Guatemala, principal economia da região, “está no meio de uma tempestade que pode se transformar num verdadeiro furacão político”. A pouca institucionalidade existente está alquebrada, disse Gonzalo Marroquín, jornalista de longa trajetória no país, que também nos lembra da passagem dos furacões Eta e Iota que, em pouco mais de quinze dias, afetaram profundamente o país. No retorno, temos anunciada uma crise social, sem esquecer da Covid-19, afirma. A crise no poder executivo acentuou-se em 20 de novembro, quando o vice-presidente Guillermo Castillo pediu ao presidente Alejandro Giammattei que ambos apresentassem suas renúncias, por não terem conseguido cumprir suas promessas de campanha.

A aprovação do orçamento pela Assembleia Legislativa na semana passada – “parte de um pacto sinistro entre a classe política”, afirma Marroquín – deu lugar a protestos em todo o país. Os recursos foram administrados de forma opaca e destinados a pagar favores e dívidas políticos em relação à infraestrutura, disse David Casasola do Centro de Pesquisas Econômicas Nacionais (CIEN). Particularmente preocupante é o aumento da dívida pública, de 41% em dois anos, embora a dívida da Guatemala represente menos de 30% do PIB. No sábado, 21 de novembro, os manifestantes incendiaram os escritórios do Congresso na capital, enquanto as manifestações se espalhavam por vários departamentos.

Honduras

Em Honduras, o presidente do Conselho Hondurenho de Empresas Privadas, Juna Carlos Sikaffy, estimou, na semana passada, que a economia poderia cair quase 11% este ano, como resultado não só da pandemia, mas também da passagem dos furacões Eta e Iota, que afetaram particularmente este país. “Para onde vai Honduras?”, perguntou a equipe de pesquisa do Centro de Documentação de Honduras (CEDOH), uma instituição associada ao National Endowment for Democracy dos Estados Unidos, num artigo publicado em setembro passado. Honduras abraçou com grande entusiasmo o neoliberalismo no governo nacionalista do presidente Callejas (1990-94), disse o relatório.

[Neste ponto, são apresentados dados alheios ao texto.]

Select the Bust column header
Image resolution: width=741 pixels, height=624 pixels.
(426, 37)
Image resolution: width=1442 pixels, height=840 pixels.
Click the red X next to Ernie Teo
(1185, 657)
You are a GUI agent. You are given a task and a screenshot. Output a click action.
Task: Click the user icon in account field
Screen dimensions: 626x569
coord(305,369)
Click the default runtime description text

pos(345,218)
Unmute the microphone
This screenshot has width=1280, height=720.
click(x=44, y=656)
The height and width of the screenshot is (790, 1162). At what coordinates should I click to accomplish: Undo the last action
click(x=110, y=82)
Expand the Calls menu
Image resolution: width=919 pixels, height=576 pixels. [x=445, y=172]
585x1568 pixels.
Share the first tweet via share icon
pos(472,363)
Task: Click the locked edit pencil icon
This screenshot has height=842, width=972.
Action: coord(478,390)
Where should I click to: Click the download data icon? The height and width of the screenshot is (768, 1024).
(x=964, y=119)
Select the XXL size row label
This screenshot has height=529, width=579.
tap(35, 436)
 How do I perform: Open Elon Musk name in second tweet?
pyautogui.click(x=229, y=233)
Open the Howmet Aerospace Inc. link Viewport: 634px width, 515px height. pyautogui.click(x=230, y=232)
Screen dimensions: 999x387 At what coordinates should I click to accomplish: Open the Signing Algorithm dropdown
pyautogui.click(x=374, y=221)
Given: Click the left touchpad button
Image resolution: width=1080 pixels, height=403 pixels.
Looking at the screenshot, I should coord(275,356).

Esqueceu-se do já precário sistema de saúde pública e permitiu que a iniciativa privada o comercializasse.

“Quando a Covid-19 apareceu, para eles foi como ganhar na loteria”. Os 10% ou 15% que cobravam de comissão já não eram mais suficientes, mas eles a elevaram para 70%! “Eles começaram a traficar tudo o que era útil para a pandemia, desde máscaras, luvas, desinfetantes, respiradores, oxigênio, testes para detectar o vírus, até hospitais de campanha”, disse a CEDOH. Desde o golpe de estado de julho de 2009, o país tem sido governado pelo conservador Partido Nacional, “que tomou o poder depois da saída prematura de Zelaya e o manteve em meio a denúncias de fraude, corrupção e ligações com o narcotráfico”, de acordo com uma análise da BBC citando o jesuíta Ismael Moreno, diretor da Equipe de Reflexão, Pesquisa e Comunicação da Companhia de Jesus em Honduras (ERIC).

“Em meio a um pacto de impunidade e uma pandemia que exacerbou os atos de corrupção dos mais próximos de Juan Orlando Hernández (o presidente), é anunciado o quarto processo eleitoral”, que se realizará em novembro do próximo ano, “no marco da institucionalidade danificada, herdada do golpe de estado de 2009”, disse Moreno em recente artigo publicado na revista hondurenha Envío. Segundo o jesuíta, “Hernández age com base no fato de ser reconhecido pública e oficialmente como um narcotraficante, e isto não significa apenas que ele corre o risco de ser requerido a qualquer momento pela justiça estadunidense, mas também que ele permanece na mira vingativa de vários líderes do narcotráfico”. Sua estabilidade atual e futura, acrescenta, “é sustentada apenas por sua aliança com os militares e seu círculo familiar e político mais próximo”.